[TESTEZ VOTRE COMPRÉHENSION]:
(A) Recopiez le passage du reportage sur Soweto situé entre "L’image d’une nouvelle" et "reste du pays.", inclus, en changeant "pauvreté" en "misère".
(B) D'après le reportage sur Soweto, combien d'habitants compte la métropole qu'est devenu l'ancien bidonville ?

[TEXTE DU DOCUMENT]:
━━━━━━

Reportage.L’ancien Soweto était un bidonville, le symbole international de l’apartheid et de la misère. Le nouveau Soweto est une métropole qui produit de la mode et de la musique pour la génération qui n’a pas connu l’apartheid. A la veille des élections, reportage dans la vitrine du régime de l’ANC, le parti de Nelson Mandela.
Texte Bartholomäus Grill
Photos Per-Anders Pettersson
Et encore un bus bourré de touristes! Tous veulent voir la maison de Nelson Mandela, au 8115 Vilakazi Street, Orlando West, Soweto. «Désormais, les Blancs débarquent par cohortes entières et nous regardent comme des bêtes curieuses», constate Sibu Sithole, qui attire en effet les regards de visiteurs avec son T-shirt rose et son pantalon cargo aux appliques d’alu et aux revers léopard. Il porte au cou des amulettes et des ciseaux à ongles, sa coiffure s’inspire de celle de Bart Simpson. Sibu Sithole, 30 ans, est designer de mode.
«La plupart des gens prennent toujours notre township pour un ghetto. Il y a longtemps que ce n’est plus vrai», dit-il en désignant le Soweto Theatre, un édifice avant-gardiste juché sur une colline du quartier de Jabulani. Et, juste derrière, un centre commercial moderne, une nouvelle clinique géante et des immeubles d’habitation peints de tons pastel. «Le nouveau Soweto, c’est ça.»
Au temps de l’apartheid, Soweto rimait avec misère, violence et désespoir: un immense bidonville proche de Johannesburg qu’on ne s’était même pas donné la peine de baptiser autrement que SOuth WEstern TOwnship, l’acronyme donnant Soweto. Le bidonville s’est mué en une métropole de 2 millions d’habitants, des autoroutes à quatre pistes relient ses quartiers, de nouvelles zones résidentielles voient s’aligner les banques, supermarchés et autres concessionnaires automobiles. Les anciennes maisonnettes ont été retapées, le gazon est ciselé.
L’image d’une nouvelle afrique du sud
Ces dix dernières années, la valeur des logements a été multipliée par quatre. Le commerce et les PME ont fait des petits, une classe moyenne est née. A la veille des élections générales du 7 au 9 mai, le gouvernement utilise volontiers l’exemple de Soweto pour faire sa pub: «Regardez, nous avons vaincu la pauvreté, c’est l’image de la nouvelle Afrique du Sud.» L’Etat a injecté des milliards de rands (1 rand = 0,08 franc) pour le réseau électrique, l’eau, la voirie. Les services communaux fonctionnent mieux que dans le reste du pays.

━━━━━━

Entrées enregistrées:
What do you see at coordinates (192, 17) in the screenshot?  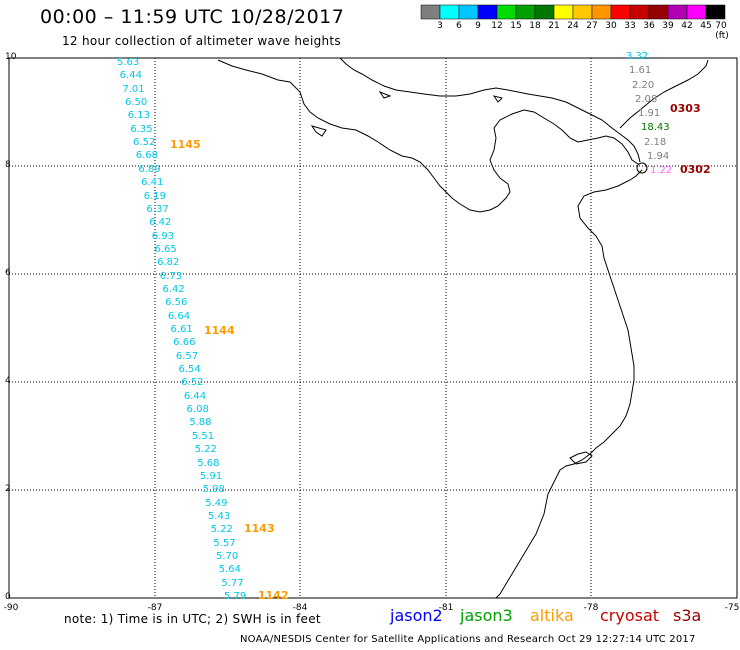 I see `page-title: 00:00 – 11:59 UTC 10/28/2017` at bounding box center [192, 17].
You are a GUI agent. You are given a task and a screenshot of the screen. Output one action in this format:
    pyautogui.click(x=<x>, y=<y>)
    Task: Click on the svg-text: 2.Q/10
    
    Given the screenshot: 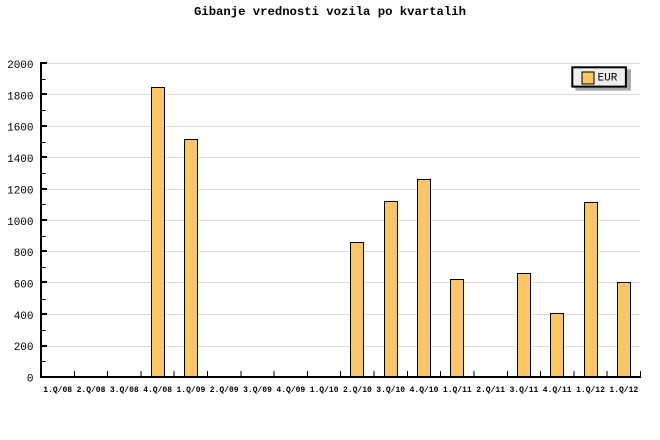 What is the action you would take?
    pyautogui.click(x=358, y=390)
    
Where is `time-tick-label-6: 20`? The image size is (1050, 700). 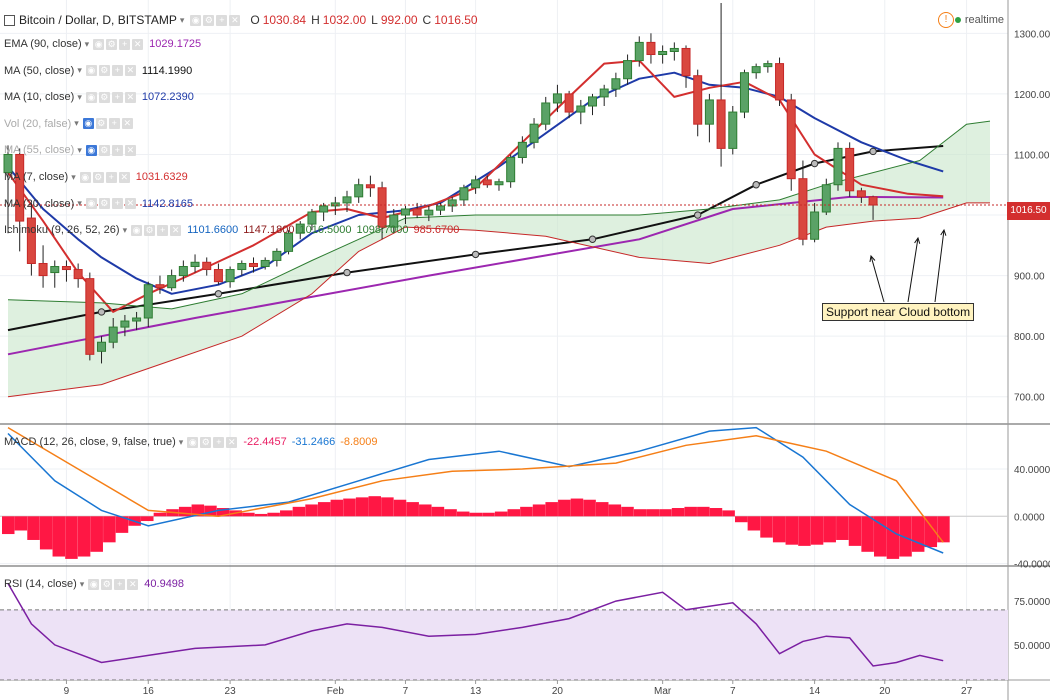 time-tick-label-6: 20 is located at coordinates (558, 692).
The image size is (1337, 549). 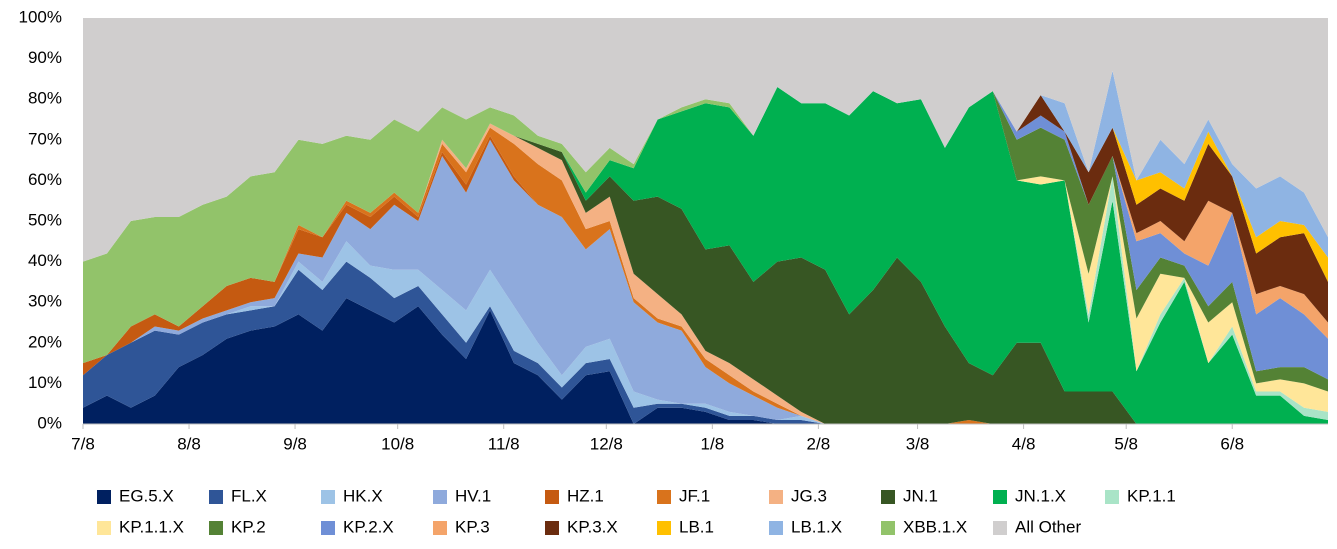 I want to click on legend-label: HZ.1, so click(x=586, y=496).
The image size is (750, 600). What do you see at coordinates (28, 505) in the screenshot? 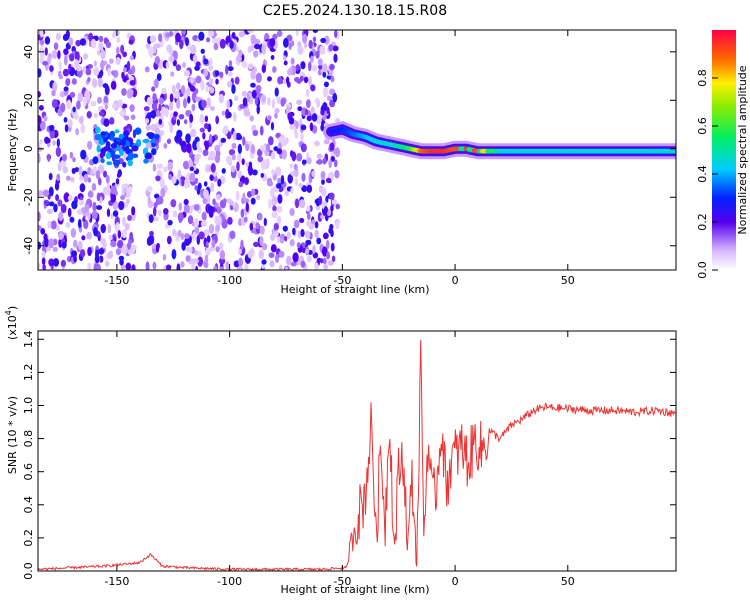
I see `snr-y-tick-label: 0.4` at bounding box center [28, 505].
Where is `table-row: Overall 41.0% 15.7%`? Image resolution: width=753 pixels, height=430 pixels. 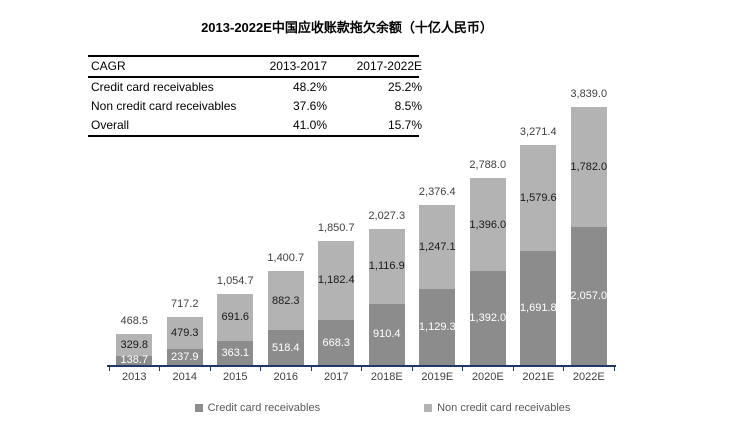 table-row: Overall 41.0% 15.7% is located at coordinates (255, 126).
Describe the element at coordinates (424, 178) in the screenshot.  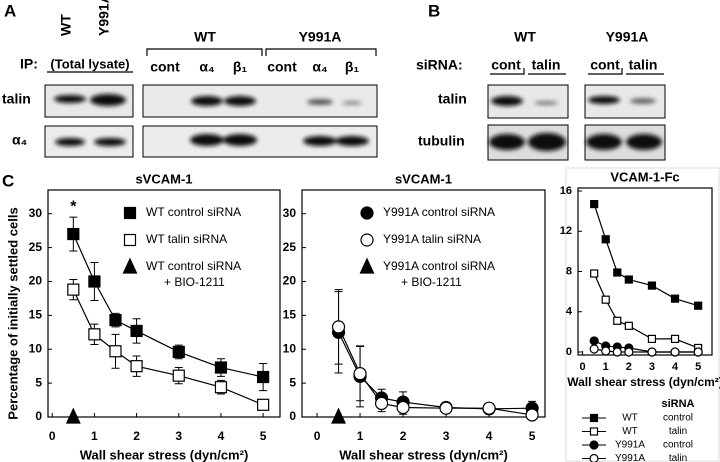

━━━━━━

[RÉSULTATS PAR CONSIGNE]:
(A)
L’image d’une nouvelle afrique du sud
Ces dix dernières années, la valeur des logements a été multipliée par quatre. Le commerce et les PME ont fait des petits, une classe moyenne est née. A la veille des élections générales du 7 au 9 mai, le gouvernement utilise volontiers l’exemple de Soweto pour faire sa pub: «Regardez, nous avons vaincu la misère, c’est l’image de la nouvelle Afrique du Sud.» L’Etat a injecté des milliards de rands (1 rand = 0,08 franc) pour le réseau électrique, l’eau, la voirie. Les services communaux fonctionnent mieux que dans le reste du pays.

(B) 2 millions d'habitants.